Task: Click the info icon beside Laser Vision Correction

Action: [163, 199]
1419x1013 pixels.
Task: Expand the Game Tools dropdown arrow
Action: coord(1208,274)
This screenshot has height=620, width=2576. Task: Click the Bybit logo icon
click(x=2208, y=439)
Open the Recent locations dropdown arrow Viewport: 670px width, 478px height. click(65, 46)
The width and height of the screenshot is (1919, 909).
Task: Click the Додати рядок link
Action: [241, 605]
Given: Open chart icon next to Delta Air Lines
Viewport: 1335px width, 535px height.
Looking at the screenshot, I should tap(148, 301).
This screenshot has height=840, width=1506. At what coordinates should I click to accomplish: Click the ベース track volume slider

○ ○ ○ ○ ○ ○ ○

• **TASK GOAL**: Exactly as written, restate every record in the listing.

• **COMPLETED EXERCISE**:
Task: Click the info icon beside Laser Vision Correction

Action: [163, 199]
1419x1013 pixels.
Task: Expand the Game Tools dropdown arrow
Action: coord(1208,274)
This screenshot has height=620, width=2576. Task: Click the Bybit logo icon
click(x=2208, y=439)
Open the Recent locations dropdown arrow Viewport: 670px width, 478px height. click(65, 46)
The width and height of the screenshot is (1919, 909).
Task: Click the Додати рядок link
Action: [241, 605]
Given: Open chart icon next to Delta Air Lines
Viewport: 1335px width, 535px height.
Looking at the screenshot, I should tap(148, 301).
This screenshot has height=840, width=1506. At what coordinates should I click to accomplish: Click the ベース track volume slider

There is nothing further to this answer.